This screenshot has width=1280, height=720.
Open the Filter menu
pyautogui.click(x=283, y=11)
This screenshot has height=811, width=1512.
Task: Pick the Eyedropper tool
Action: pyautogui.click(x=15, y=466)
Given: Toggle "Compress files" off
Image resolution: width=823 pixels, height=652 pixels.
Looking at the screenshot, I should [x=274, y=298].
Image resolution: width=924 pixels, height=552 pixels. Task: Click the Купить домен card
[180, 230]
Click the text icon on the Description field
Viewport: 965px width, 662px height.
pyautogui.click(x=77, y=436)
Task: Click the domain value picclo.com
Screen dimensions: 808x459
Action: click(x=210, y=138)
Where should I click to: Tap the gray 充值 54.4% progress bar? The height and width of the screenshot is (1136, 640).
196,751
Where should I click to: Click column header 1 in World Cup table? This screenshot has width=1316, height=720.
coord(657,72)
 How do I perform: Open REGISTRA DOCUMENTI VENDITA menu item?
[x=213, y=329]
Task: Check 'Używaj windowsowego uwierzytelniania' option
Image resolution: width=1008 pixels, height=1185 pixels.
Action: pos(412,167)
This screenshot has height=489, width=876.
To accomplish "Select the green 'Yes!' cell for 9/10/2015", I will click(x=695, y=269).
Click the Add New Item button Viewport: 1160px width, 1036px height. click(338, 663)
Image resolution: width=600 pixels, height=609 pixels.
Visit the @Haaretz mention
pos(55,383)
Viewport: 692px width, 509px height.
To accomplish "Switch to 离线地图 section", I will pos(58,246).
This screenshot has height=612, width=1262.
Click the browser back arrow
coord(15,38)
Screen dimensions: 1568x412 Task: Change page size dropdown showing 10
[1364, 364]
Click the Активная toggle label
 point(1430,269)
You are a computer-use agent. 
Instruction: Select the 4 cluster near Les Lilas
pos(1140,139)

· · ·

• **Exercise prompt**: Rewrite the listing from its start through the line containing "coord(657,72)", with "Description" replaced by "Summary" and nothing else changed.

• **Answer to this exercise**:
This screenshot has width=1280, height=720.
Open the Filter menu
pyautogui.click(x=283, y=11)
This screenshot has height=811, width=1512.
Task: Pick the Eyedropper tool
Action: pyautogui.click(x=15, y=466)
Given: Toggle "Compress files" off
Image resolution: width=823 pixels, height=652 pixels.
Looking at the screenshot, I should [x=274, y=298].
Image resolution: width=924 pixels, height=552 pixels. Task: Click the Купить домен card
[180, 230]
Click the text icon on the Summary field
Viewport: 965px width, 662px height.
pyautogui.click(x=77, y=436)
Task: Click the domain value picclo.com
Screen dimensions: 808x459
Action: click(x=210, y=138)
Where should I click to: Tap the gray 充值 54.4% progress bar? The height and width of the screenshot is (1136, 640).
196,751
Where should I click to: Click column header 1 in World Cup table? This screenshot has width=1316, height=720.
coord(657,72)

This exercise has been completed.